::: Excerpted data

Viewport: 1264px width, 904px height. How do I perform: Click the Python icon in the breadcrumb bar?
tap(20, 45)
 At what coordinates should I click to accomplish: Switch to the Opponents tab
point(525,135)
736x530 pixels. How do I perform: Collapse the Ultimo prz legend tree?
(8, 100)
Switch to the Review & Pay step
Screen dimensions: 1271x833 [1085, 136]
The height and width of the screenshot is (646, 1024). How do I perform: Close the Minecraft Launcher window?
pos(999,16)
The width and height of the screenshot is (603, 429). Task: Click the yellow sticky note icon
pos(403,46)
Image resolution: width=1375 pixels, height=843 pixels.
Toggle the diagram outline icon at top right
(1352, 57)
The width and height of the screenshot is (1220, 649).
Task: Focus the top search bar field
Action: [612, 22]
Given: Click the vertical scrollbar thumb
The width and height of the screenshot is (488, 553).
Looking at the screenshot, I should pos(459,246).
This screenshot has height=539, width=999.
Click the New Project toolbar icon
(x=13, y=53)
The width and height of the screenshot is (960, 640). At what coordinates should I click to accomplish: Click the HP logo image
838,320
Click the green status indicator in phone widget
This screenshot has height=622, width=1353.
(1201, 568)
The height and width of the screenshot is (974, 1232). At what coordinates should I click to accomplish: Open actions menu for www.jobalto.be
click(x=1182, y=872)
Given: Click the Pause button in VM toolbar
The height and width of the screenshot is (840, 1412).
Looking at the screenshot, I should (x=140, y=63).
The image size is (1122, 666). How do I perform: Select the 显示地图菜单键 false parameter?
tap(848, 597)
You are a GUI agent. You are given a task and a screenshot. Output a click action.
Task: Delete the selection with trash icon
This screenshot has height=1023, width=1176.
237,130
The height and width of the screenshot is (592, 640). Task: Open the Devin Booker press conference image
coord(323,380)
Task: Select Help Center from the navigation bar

::::::

> [Problem description] Rewrite all of the material above, replacing every "How do I perform" with "How would I carry out" and leaving everything else unchanged.

> [Response below]
Viewport: 1264px width, 904px height. How would I carry out: Click the Python icon in the breadcrumb bar?
tap(20, 45)
 At what coordinates should I click to accomplish: Switch to the Opponents tab
point(525,135)
736x530 pixels. How would I carry out: Collapse the Ultimo prz legend tree?
(8, 100)
Switch to the Review & Pay step
Screen dimensions: 1271x833 [1085, 136]
The height and width of the screenshot is (646, 1024). How would I carry out: Close the Minecraft Launcher window?
pos(999,16)
The width and height of the screenshot is (603, 429). Task: Click the yellow sticky note icon
pos(403,46)
Image resolution: width=1375 pixels, height=843 pixels.
Toggle the diagram outline icon at top right
(1352, 57)
The width and height of the screenshot is (1220, 649).
Task: Focus the top search bar field
Action: [612, 22]
Given: Click the vertical scrollbar thumb
The width and height of the screenshot is (488, 553).
Looking at the screenshot, I should pos(459,246).
This screenshot has height=539, width=999.
Click the New Project toolbar icon
(x=13, y=53)
The width and height of the screenshot is (960, 640). At what coordinates should I click to accomplish: Click the HP logo image
838,320
Click the green status indicator in phone widget
This screenshot has height=622, width=1353.
(1201, 568)
The height and width of the screenshot is (974, 1232). At what coordinates should I click to accomplish: Open actions menu for www.jobalto.be
click(x=1182, y=872)
Given: Click the Pause button in VM toolbar
The height and width of the screenshot is (840, 1412).
Looking at the screenshot, I should (x=140, y=63).
The image size is (1122, 666). How would I carry out: Select the 显示地图菜单键 false parameter?
tap(848, 597)
You are a GUI agent. You are given a task and a screenshot. Output a click action.
Task: Delete the selection with trash icon
This screenshot has height=1023, width=1176.
237,130
The height and width of the screenshot is (592, 640). Task: Open the Devin Booker press conference image
coord(323,380)
Task: Select Help Center from the navigation bar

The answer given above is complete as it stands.